イラン情勢の悪化によるエタノール、変性アルコールの品薄と代替品を解説

米国とイスラエルによる2026年2月28日のイラン攻撃から、イラン情勢は急速に悪化し、原油の海上輸送の要衝であるホルムズ海峡が事実上封鎖されました。エタノールや変性アルコールを始め、多くの石油化学品の供給状況に不安が広がっています

エタノールの供給状況の見通しと、代替品についてわかりやすく解説します。

エタノールとは?

エタノールを解説する図

エタノールは、アルコールの一種で、エチルアルコールや酒精とも呼びます。お酒の主成分として身近な存在ですが、工業用としても使われる有機溶剤でもあります。

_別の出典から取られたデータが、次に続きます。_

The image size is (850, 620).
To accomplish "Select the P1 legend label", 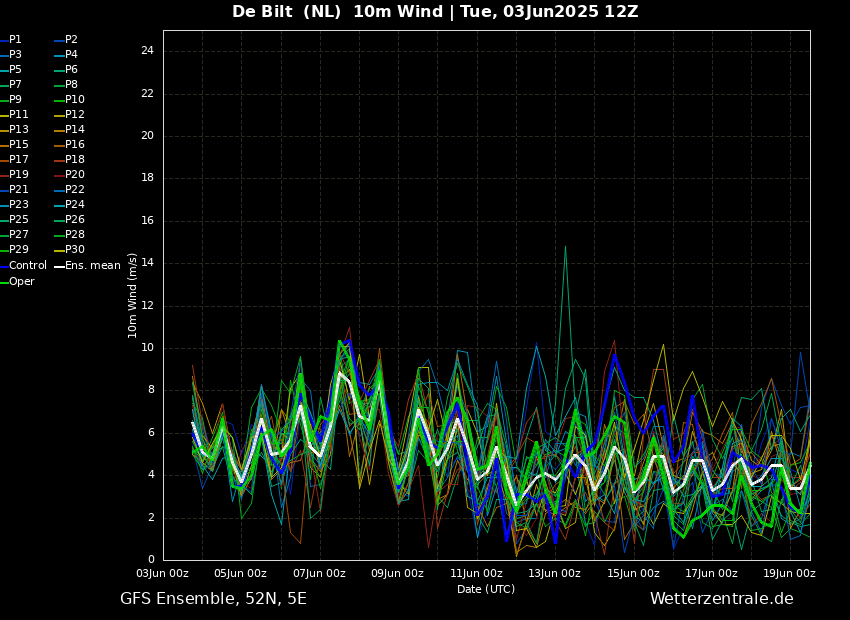I will 15,40.
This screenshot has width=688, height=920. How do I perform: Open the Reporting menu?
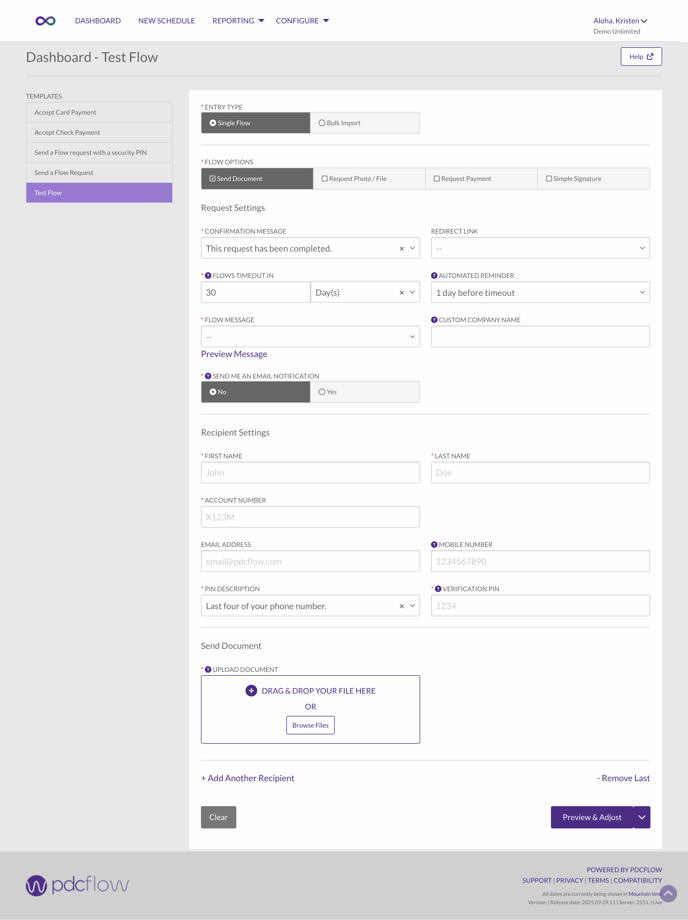pos(238,21)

常温で液体、無色透明です。水と油の両方に溶けやすい性質があります。工業用としては、エーテル・エステル・セルロイドなどの抽出やワニス・インキの溶剤、化粧品原料、洗浄剤、燃料などの幅広い用途に使われています。

変性アルコールとは

変性アルコールの解説図

工業用アルコールの一つで、酒類への転用防止のための添加剤を、エタノールに加えた混合溶剤です。酒税相当の加算額がないため安価です。主成分はエタノールのため、エタノールが入手しづらくなれば、変性アルコールも同様に入手しづらくなります。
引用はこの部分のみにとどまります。